NEW YORK – Using a new sample prep method, researchers have analyzed DNA from two Neanderthals whose remains were found in Gibraltar in the mid-1800s and early 1900s.
While these Neanderthals were among the earliest specimens uncovered, most ancient hominins whose genomes have been analyzed have hailed from regions with climates where DNA is better preserved.
Using an improved library construction approach, researchers from the Max Planck Institute for Evolutionary Anthropology in Leipzig, Germany, and the Natural History Museum in London pieced together parts of the Gibraltar Neanderthals' nuclear and mitochondrial genomes. As they reported today in the Proceedings of the National Academy of Sciences, the researchers found that one of these Neanderthals — dubbed the Forbes' Quarry individual — is genetically more similar to Neanderthals that lived about 120,000 years ago in what is now Germany and Belgium than to those that lived more recently, between 50,000 and 70,000 years ago, in Russia and Spain.
"This suggests that the Forbes' Quarry fossil predates the latter Neanderthals," the researchers wrote in their paper.
The Forbes' Quarry fossil was found in 1848 and is thought to be from a female who lived to an advanced age. The other sample, called the Devil's Tower individual, was found in 1926 and is thought to have come from a male child who died at approximately three to five years of age. The ages of the samples, though, were unclear, with estimates ranging from 30,000 years to 130,000 years old.
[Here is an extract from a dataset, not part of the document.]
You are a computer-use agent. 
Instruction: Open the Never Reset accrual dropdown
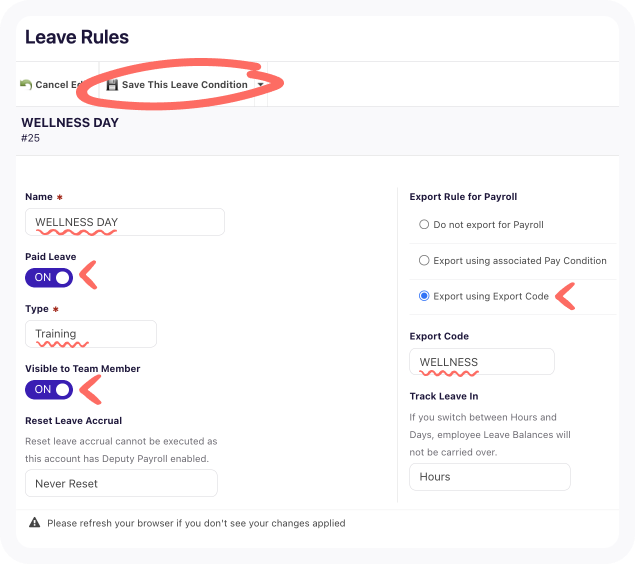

Both samples were also highly contaminated with modern human DNA. To focus on ancient DNA, the researchers used a library preparation method that targeted molecules containing uracil, as that is indicative of damage due to cytosine deamination that is frequently found in ancient DNA.
Using this approach, the researchers sequenced the specimens and aligned the resulting reads to the human reference genome and an archaic version of the human genome that includes alleles from high-coverage Neanderthal and Denisovan genomes. In all, they generated 70 Mb of sequence for the Forbes' Quarry individual and 0.4 Mb of sequence for the Devil's Tower individual. Based on coverage of the X chromosome and autosomes, they determined the Forbes' Quarry individual to be female and the Devil's Tower individual to be male, as was expected.
The researchers, meanwhile, also generated 11-fold coverage of the Forbes' Quarry individual's mitochondrial genome. A phylogenetic analysis of that data, along with data from 23 other Neanderthals, 25 modern humans, four Denisovans, and the Sima de los Huesos hominin, placed the Forbes' Quarry individual squarely among Neanderthals, the researchers reported.
A comparison of the Gibraltar Neanderthals' nuclear genomes with the Altai Neanderthal that lived about 130,000 years ago in Russia, as well as a Denisovan individual, a modern-day individual from Africa, and four great apes likewise found that the Forbes' Quarry and Devil's Tower individuals shared more alleles with the Altai Neanderthal than the others. The degree of sharing, though, was lower for the Devil's Tower individual than the Forbes' Quarry individual.
When the researchers focused on the Forbes' Quarry individual's relationship with other Neanderthals, they found that it shared more alleles with the Vindija 33.19 and Chagyrskaya 8 individuals — which lived about 44,000 years and 88,000 years ago, respectively — than with the Altai Neanderthal, similar to other Neanderthal samples that have indicated a replacement of Altai-like Neanderthals with Vindija 33.19-like Neanderthals about 90,000 years ago. They noted, though, that the Forbes' Quarry individual did not share more alleles with Vindija 33.19 than with the Chagyrskaya 8, unlike other Neanderthals, suggesting that the Forbes' Quarry individual was equally related to these two Neanderthals.
Additionally, the researchers said the Forbes' Quarry individual likely predates the 49,000-year-old El Sidrón 1253 individual and possibly the 60,000-year to 70,000-year-old Mezmaiskaya individual.
Their analysis shows it is possible to analyze archaic human DNA from a warm coastal climate like that of Gibraltar, they noted, and suggests that samples from other less-than-ideal climatic regions could also be analyzed in the future.